Кто же были мои случайные соседи по палатке? Белышев, как начальник и любитель одиночества, жил отдельно. Донде, его заместитель, был душой группы геологоразведчиков. С Белышевым у него существовало «джентельменское соглашение», им самим предложенное: «двух порядочных начальников, как и двух сволочей в одной группе быть не может при наличии половины рабочих из числа урок. Я буду сволочью, а вы иногда со мной соглашайтесь, а иногда ругайте меня, остальное предоставьте мне». Так они и жили. Донде умел потребовать, порой поддеть, кого надо, отвлечь от бытовых будней, с ним как-то становилось веселее, что действовало прекрасно на всех без исключения. В его палатке мы и расположились. Второй — рабочий уралец Павел Боровков, со щек которого даже цинга не могла согнать румянца, хотя тело покрывалось цинготными пятнами и сыпью. Он был по призванию хозяйственник и рукоделец, на заводе мастер высокой квалификации и партиец. Играл в карты, но за неимением партнеров среди нас, был молчалив и покладист. Звали его все Павло. Совсем недавно узнала, что Боровков долго жил на Инте, работал по вольному найму, начал пить и чуть не спился. Затем уехал куда-то на Урал, там был вновь арестован в 1950 году и получил 25 лет. Дальнейшая судьба его не известна. С нами в палатке был и заведомый стукач Аркадий Певзнер. В условиях тайги и палатки мы не придали этому особого значения, но Борис, подшучивая, случалось, заявлял: «Аркашка, выйди, а то мы тебе слишком быстро карьеру дадим сделать, тема подходящая». Тот краснел и лепетал: «Ложь, ложь, поганая ложь», но под любым предлогом выбирался из палатки. Непосредственным соседом его был Павло. Видимо, желая сам себя оправдать, Певзнер пускался с ним в туманные разглагольствования о том, что народ, дескать, идет столбовой дорогой революции, а мы помимо воли оказались препятствием и пр., и пр. Но Павло резко обрывал его: «Ты можешь не считать себя народом, твое дело, а я и сам народ, и все здесь народ, а не быдло». Четвертым был ленинградский инженер Иван Субботин, милый и образованный человек, о котором знаю меньше, чем о других. В отношении меня все они были добрыми товарищами, рыцарями без страха и упрека, и я среди них не испытала и тени неловкости или напряжения.

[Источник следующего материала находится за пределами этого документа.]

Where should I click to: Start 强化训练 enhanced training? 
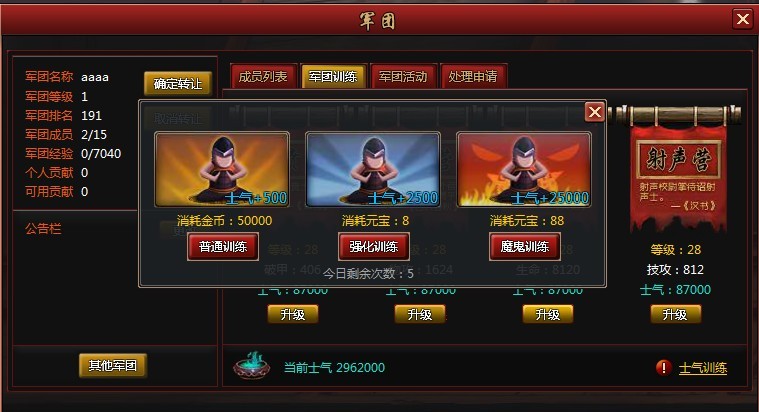point(374,246)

Попала к нам от вольных тоненькая книжечка «Русские женщины» Некрасова. Читали ее вслух по очереди и без конца, снова и снова, всегда с одинаковым волнением и чувством сначала по книге, а потом на память. Когда голос у чтеца начинал дрожать, продолжал следующий. Внук мой в 15 лет отзывается о Некрасове пренебрежительно. Молодой литературовед, присутствовавший при этом высказывании, посочувствовал ему. Мне же вспомнился чудесный Некрасов в тайге, проверка поэзии по другому счету:

И заполночь правнуки ваши о вас Беседы не кончат с друзьями. Они им покажут, вздохнув от души, Черты незабвенные ваши, И в память прабабки, погибшей в глуши, Осушатся полные чаши!